Ensemble learning



In [1]:

    
model_names = [
    'vgg16-keras', 
    'vgg19-keras', 
    'resnet50-keras',
    'incv3-keras',   
    'Inception_v3'
]

# out best classifiers build on top of pretrained models
classifier_filepath = {
    'incv3-keras'    : 'classifiers/7577-incv3-keras.pkl',
    'vgg16-keras'    : 'classifiers/8515-vgg16-keras.pkl',
    'vgg19-keras'    : 'classifiers/8654-vgg19-keras.pkl',
    'Inception_v3'   : 'classifiers/9061-Inception_v3.pkl',
    'resnet50-keras' : 'classifiers/9158-resnet50-keras.pkl'
}

import numpy as np
data = dict()
for model_name in model_names:
    data[model_name] = np.load('features/CIFAR10_{model}_features.npz'.format(model=model_name))



In [2]:

    
!ls -1 classifiers/*.pkl









    



classifiers/7577-incv3-keras.pkl
classifiers/8515-vgg16-keras.pkl
classifiers/8654-vgg19-keras.pkl
classifiers/9061-Inception_v3.pkl
classifiers/9158-resnet50-keras.pkl



In [3]:

    
from sklearn.externals import joblib

clf = dict()
for name in model_names:
    clf[name] = joblib.load(classifier_filepath[name])



In [4]:

    
clf['resnet50-keras'].get_params()









    Out[4]:





{'C': 0.001,
 'class_weight': None,
 'dual': True,
 'fit_intercept': True,
 'intercept_scaling': 1,
 'loss': 'squared_hinge',
 'max_iter': 1000,
 'multi_class': 'ovr',
 'penalty': 'l2',
 'random_state': None,
 'tol': 0.0001,
 'verbose': 0}

Let us remind the classifiers scores on training dataset from CIFAR10

incv3    => 7577
vgg16    => 8515
vgg19    => 8654
Incv3    => 9061
resnet50 => 9158

Majority voting



In [5]:

    
import myutils
import numpy as np



In [6]:

    
_, data_testing = myutils.load_CIFAR_dataset(shuffle=False)

y_testing = np.array( data_testing )[:,1]
n_testing = y_testing.shape[0]



In [7]:

    
from collections import Counter

def majority_vote(i):
    votes = np.zeros(10);
    for name in model_names:
        y = y_predictions[name][i]
        votes[y] += 1
    return votes.argmax()

y_predictions = dict()
for name in model_names:
    y_predictions[name] = clf[name].predict( data[name]['features_testing'] )
    
y_ensembled = [ majority_vote(i) for i in range(n_testing) ]



In [8]:

    
np.sum(y_ensembled == y_testing)









    Out[8]:





9184

Simple majority voting increases our best result to 91.84%

Weighted voting



In [87]:

    
# Assume, we know how good are our models.
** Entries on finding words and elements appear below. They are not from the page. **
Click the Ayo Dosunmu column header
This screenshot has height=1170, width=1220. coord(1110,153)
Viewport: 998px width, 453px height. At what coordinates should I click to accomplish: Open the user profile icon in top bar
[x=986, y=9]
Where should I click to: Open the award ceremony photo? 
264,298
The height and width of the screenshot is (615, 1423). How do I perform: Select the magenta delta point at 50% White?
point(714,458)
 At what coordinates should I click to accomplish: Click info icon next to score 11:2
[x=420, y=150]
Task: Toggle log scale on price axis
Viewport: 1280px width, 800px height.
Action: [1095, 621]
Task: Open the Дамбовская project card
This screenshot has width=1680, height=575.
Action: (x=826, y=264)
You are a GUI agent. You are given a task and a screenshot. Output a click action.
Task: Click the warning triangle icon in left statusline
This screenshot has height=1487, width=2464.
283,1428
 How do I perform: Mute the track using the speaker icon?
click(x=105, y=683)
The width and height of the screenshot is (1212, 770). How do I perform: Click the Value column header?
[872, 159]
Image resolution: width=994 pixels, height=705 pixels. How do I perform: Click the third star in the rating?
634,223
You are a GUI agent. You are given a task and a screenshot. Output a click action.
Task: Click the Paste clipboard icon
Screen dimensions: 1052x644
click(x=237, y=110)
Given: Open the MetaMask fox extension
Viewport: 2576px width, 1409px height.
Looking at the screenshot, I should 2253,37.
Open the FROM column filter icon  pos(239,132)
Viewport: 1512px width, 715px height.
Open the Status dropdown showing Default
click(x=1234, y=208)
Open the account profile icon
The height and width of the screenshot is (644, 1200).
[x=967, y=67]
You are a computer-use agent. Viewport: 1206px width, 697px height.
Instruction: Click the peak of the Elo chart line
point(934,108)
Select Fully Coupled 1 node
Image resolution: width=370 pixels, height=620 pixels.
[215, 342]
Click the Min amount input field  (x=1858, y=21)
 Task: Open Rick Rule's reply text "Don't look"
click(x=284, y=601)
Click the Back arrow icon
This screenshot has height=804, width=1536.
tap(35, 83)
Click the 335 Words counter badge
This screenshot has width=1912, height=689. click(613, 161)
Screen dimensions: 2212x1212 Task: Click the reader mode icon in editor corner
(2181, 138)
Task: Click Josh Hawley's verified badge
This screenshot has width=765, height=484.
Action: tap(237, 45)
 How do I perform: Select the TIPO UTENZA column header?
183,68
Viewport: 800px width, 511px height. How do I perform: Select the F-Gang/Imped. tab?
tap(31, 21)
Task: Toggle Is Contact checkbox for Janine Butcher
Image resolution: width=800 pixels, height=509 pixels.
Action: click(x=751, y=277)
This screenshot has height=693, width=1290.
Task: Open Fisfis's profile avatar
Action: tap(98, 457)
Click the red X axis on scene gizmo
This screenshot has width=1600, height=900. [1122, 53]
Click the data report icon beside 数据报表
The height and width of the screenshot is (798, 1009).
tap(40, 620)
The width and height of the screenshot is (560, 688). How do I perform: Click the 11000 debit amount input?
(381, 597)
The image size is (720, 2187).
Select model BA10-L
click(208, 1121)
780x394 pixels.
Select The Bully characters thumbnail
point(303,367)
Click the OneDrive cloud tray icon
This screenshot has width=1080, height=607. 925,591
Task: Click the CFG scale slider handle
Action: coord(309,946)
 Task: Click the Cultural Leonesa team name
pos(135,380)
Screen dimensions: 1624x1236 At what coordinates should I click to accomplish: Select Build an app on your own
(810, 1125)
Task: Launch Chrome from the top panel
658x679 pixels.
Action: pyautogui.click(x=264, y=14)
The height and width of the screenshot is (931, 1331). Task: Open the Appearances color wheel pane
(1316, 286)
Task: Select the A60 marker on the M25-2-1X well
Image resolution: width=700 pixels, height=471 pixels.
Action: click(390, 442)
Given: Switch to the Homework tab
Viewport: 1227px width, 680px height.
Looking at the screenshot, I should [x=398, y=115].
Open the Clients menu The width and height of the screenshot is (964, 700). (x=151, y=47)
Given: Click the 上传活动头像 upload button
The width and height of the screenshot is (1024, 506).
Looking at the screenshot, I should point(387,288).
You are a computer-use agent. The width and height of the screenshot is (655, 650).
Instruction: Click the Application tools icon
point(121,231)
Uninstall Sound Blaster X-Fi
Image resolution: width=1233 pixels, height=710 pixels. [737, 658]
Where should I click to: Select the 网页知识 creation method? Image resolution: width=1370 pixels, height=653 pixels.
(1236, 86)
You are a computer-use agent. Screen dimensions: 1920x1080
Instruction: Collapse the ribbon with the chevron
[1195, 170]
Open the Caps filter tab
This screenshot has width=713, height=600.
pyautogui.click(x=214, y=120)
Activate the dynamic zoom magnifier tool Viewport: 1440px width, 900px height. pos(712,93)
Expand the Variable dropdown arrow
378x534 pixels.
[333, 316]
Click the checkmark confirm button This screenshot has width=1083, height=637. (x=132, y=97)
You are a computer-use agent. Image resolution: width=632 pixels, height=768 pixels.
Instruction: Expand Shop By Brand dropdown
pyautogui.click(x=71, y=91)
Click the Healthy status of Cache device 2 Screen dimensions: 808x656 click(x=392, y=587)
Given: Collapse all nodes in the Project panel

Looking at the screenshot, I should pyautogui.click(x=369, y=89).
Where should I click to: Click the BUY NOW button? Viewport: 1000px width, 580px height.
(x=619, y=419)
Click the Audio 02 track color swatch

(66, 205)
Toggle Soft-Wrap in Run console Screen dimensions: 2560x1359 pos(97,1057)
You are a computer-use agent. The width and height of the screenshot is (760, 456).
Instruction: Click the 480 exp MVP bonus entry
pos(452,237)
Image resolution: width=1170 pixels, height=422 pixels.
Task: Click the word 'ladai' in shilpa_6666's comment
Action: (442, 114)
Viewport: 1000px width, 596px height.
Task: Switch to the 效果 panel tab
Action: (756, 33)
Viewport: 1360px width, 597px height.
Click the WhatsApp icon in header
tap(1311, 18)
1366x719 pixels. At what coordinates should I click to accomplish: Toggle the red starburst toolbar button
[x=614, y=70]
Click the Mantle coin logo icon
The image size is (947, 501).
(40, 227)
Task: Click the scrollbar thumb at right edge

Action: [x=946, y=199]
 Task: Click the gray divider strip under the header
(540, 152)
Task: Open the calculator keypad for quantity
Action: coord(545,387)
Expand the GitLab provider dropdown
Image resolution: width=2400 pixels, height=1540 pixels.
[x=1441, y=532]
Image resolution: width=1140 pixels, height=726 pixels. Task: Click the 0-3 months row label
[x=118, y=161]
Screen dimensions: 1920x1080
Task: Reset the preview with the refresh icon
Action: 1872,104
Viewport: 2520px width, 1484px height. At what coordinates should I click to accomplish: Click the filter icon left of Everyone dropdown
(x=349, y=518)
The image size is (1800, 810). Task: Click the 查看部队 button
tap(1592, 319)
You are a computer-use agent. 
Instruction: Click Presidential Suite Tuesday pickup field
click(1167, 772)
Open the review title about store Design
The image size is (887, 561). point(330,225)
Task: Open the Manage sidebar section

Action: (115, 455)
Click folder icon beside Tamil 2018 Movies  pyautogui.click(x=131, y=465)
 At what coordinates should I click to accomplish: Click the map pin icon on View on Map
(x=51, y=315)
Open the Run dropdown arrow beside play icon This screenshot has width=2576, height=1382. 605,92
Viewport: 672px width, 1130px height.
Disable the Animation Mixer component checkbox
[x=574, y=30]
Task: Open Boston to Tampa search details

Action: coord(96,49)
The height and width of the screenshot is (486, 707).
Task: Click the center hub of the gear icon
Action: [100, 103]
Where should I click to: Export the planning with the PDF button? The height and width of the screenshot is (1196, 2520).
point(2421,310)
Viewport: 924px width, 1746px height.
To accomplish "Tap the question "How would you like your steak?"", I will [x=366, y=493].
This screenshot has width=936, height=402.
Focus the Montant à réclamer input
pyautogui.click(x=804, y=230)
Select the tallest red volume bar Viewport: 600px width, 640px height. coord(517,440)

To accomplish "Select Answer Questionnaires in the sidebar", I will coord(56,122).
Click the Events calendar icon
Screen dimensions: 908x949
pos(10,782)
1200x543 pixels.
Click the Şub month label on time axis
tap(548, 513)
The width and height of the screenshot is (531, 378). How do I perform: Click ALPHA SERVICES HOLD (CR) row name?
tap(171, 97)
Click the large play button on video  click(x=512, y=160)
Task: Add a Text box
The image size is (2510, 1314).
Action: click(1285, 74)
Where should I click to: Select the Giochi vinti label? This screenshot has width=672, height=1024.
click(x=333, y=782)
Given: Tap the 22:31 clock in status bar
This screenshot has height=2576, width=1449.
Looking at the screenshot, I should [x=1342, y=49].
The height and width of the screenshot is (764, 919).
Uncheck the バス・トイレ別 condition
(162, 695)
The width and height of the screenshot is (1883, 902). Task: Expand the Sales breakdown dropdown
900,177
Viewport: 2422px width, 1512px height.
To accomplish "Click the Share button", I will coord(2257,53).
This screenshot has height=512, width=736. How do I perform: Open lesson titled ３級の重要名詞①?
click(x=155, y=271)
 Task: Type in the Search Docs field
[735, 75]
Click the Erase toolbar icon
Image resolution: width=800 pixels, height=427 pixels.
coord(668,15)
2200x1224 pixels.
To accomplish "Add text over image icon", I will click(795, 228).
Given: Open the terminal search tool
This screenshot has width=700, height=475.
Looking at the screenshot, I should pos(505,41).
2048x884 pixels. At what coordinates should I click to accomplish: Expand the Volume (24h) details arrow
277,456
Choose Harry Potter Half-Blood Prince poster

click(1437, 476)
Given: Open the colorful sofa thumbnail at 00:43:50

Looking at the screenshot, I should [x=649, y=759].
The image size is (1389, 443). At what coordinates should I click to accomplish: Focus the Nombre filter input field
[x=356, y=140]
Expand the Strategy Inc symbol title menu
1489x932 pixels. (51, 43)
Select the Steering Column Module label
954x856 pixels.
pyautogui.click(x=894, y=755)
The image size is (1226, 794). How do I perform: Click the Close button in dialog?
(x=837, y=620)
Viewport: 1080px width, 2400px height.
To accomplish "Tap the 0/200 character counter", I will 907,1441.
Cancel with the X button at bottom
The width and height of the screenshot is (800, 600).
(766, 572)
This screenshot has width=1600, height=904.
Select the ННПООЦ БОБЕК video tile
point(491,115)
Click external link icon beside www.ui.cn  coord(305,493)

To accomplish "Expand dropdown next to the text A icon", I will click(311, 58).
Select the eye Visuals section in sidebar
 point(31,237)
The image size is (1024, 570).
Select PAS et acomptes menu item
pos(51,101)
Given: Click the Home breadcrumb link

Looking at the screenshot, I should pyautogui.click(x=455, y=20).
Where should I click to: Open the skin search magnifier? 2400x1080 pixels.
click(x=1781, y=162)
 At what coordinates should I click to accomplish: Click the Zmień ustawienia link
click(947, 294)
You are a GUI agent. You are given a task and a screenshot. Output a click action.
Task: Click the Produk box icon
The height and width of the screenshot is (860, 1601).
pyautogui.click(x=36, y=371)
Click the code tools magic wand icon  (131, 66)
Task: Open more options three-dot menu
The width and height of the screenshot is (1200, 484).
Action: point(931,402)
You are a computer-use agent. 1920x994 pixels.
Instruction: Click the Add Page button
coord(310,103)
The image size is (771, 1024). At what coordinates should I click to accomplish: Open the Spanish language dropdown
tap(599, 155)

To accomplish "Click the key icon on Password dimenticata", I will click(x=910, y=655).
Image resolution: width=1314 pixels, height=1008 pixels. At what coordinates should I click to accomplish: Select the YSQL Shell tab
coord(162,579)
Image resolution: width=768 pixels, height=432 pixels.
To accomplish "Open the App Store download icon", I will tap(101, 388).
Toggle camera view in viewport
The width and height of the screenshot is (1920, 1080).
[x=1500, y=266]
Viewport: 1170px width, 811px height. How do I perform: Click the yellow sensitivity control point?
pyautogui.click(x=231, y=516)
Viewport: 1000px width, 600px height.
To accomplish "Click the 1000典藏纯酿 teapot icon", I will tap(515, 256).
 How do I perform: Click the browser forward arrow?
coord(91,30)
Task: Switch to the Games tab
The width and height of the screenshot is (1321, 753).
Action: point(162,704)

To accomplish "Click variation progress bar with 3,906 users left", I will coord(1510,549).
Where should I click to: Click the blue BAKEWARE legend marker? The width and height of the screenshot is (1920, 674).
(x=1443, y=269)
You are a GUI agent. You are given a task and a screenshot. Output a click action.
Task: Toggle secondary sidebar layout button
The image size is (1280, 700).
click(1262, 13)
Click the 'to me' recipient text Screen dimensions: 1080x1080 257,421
We can give some weight to their votes.
classifier_weights = {
    'incv3-keras'    : 2,
    'vgg16-keras'    : 3,
    'vgg19-keras'    : 4,
    'Inception_v3'   : 7,
    'resnet50-keras' : 7
}

def weighted_vote(i):
    votes = np.zeros(10);
    for name in model_names:
        y = y_predictions[name][i]
        votes[y] = votes[y] + classifier_weights[name]
    return votes.argmax()

y_ensembled = [ weighted_vote(i) for i in range(n_testing) ]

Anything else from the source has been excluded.